**Excerpted passage**
++++++++++

# use of fiberglass filters vs higher quality pleated filters



## AustinDB (Sep 11, 2006)

I use and recommend to my clients to use higher quality pleated filters to filter particulates out of the air supply. What the recommendation of the HVAC guys? 

Is the draw of the fiberglass filters that they are more friendly to the forgetful HO and not getting clogged up and overloading the system?


----------



## flashheatingand (May 3, 2008)

Generally speaking, I recommend the pleated filters that one can pick up at the box stores. We install filter boxes that allow for easy filter changes, and are sized for the 4" filters, which I think are best for those who are a little absent minded.


----------



## AustinDB (Sep 11, 2006)

What is the advantage of the 4" filters in terms of length of service?


----------



## flashheatingand (May 3, 2008)

Longer time between filter changes.


----------



## hdavis (Feb 14, 2012)

IMO, depends on the filter area for the system. You can use a lot of electricity with a pleated filter compared to the half-*ssed fiberglass ones. Installing a system, design for pleated and increase the filter area. Many systems have undersized filter area even for the fiberglass filters.


----------



## cleveman (Dec 28, 2007)

I like to use the cheap fiberglass filters and change them every month.

Mine come out fairly dirty in an older home and I think they are doing a good job. 

The A-coil I replaced was filthy and I'd like to think that the new one is still looking good.

I've seen A-coils behind big, thick filters which were quite dirty (the A-coils).


----------



## beenthere (Mar 5, 2009)

Rock catchers(fiberglass) filters don't help much with keeping the evap coil clean. As a wet evap coil is a better filter the the fiberglass filter is. A MERV 8 pleated is a good general air filter.


----------

++++++++++

**Data extract**
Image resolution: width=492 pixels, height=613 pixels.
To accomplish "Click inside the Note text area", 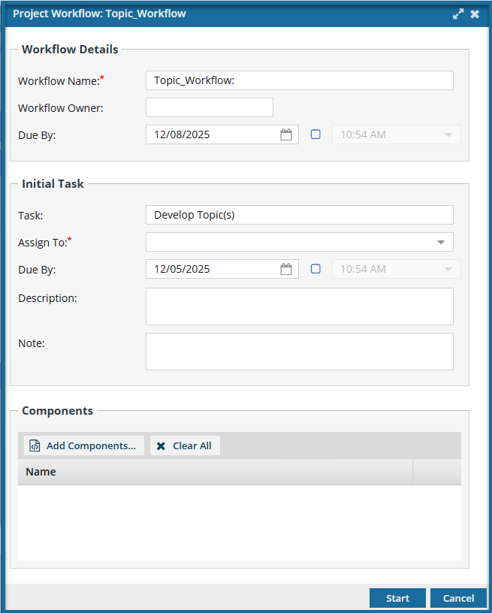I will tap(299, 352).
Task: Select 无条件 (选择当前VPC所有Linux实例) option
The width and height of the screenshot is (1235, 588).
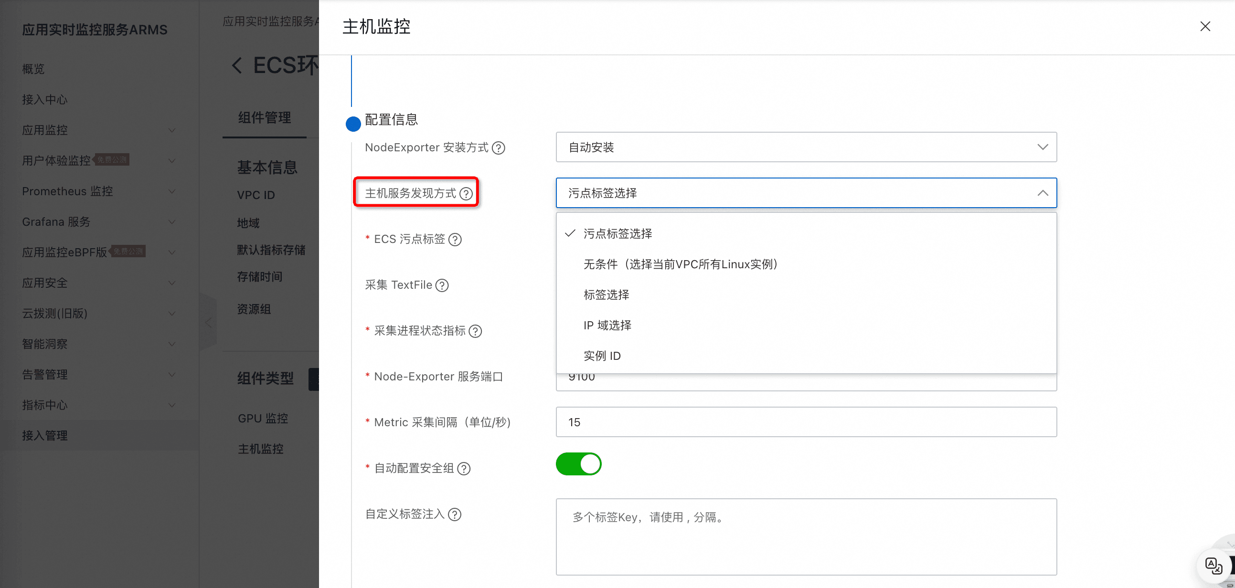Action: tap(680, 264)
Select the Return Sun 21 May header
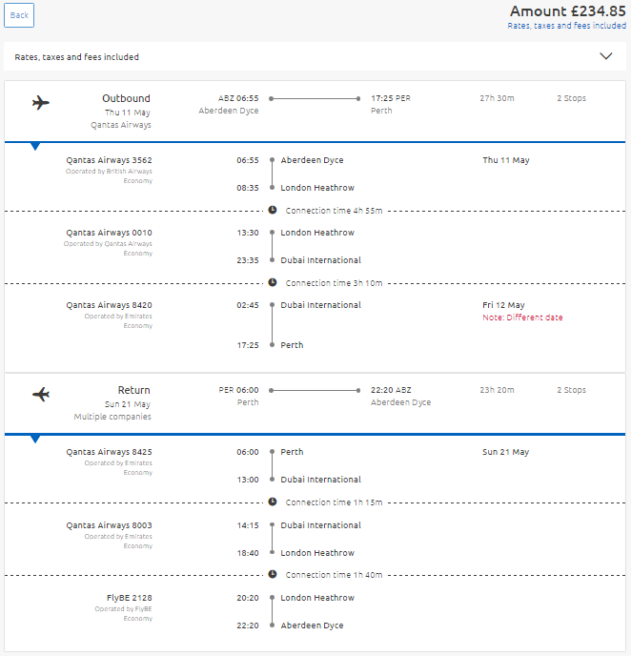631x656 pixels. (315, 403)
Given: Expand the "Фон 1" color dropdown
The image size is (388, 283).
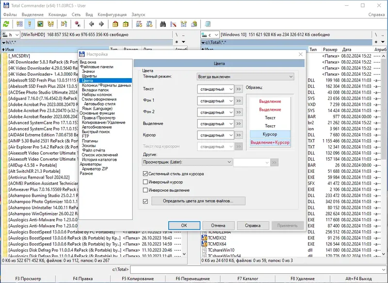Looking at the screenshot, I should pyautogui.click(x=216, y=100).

++++++++++

**Given problem**
Reproduce the forum thread above on fiberglass versus pleated air filters in full, word for word.

**Exercise result**
# use of fiberglass filters vs higher quality pleated filters



## AustinDB (Sep 11, 2006)

I use and recommend to my clients to use higher quality pleated filters to filter particulates out of the air supply. What the recommendation of the HVAC guys? 

Is the draw of the fiberglass filters that they are more friendly to the forgetful HO and not getting clogged up and overloading the system?


----------



## flashheatingand (May 3, 2008)

Generally speaking, I recommend the pleated filters that one can pick up at the box stores. We install filter boxes that allow for easy filter changes, and are sized for the 4" filters, which I think are best for those who are a little absent minded.


----------



## AustinDB (Sep 11, 2006)

What is the advantage of the 4" filters in terms of length of service?


----------



## flashheatingand (May 3, 2008)

Longer time between filter changes.


----------



## hdavis (Feb 14, 2012)

IMO, depends on the filter area for the system. You can use a lot of electricity with a pleated filter compared to the half-*ssed fiberglass ones. Installing a system, design for pleated and increase the filter area. Many systems have undersized filter area even for the fiberglass filters.


----------



## cleveman (Dec 28, 2007)

I like to use the cheap fiberglass filters and change them every month.

Mine come out fairly dirty in an older home and I think they are doing a good job. 

The A-coil I replaced was filthy and I'd like to think that the new one is still looking good.

I've seen A-coils behind big, thick filters which were quite dirty (the A-coils).


----------



## beenthere (Mar 5, 2009)

Rock catchers(fiberglass) filters don't help much with keeping the evap coil clean. As a wet evap coil is a better filter the the fiberglass filter is. A MERV 8 pleated is a good general air filter.


----------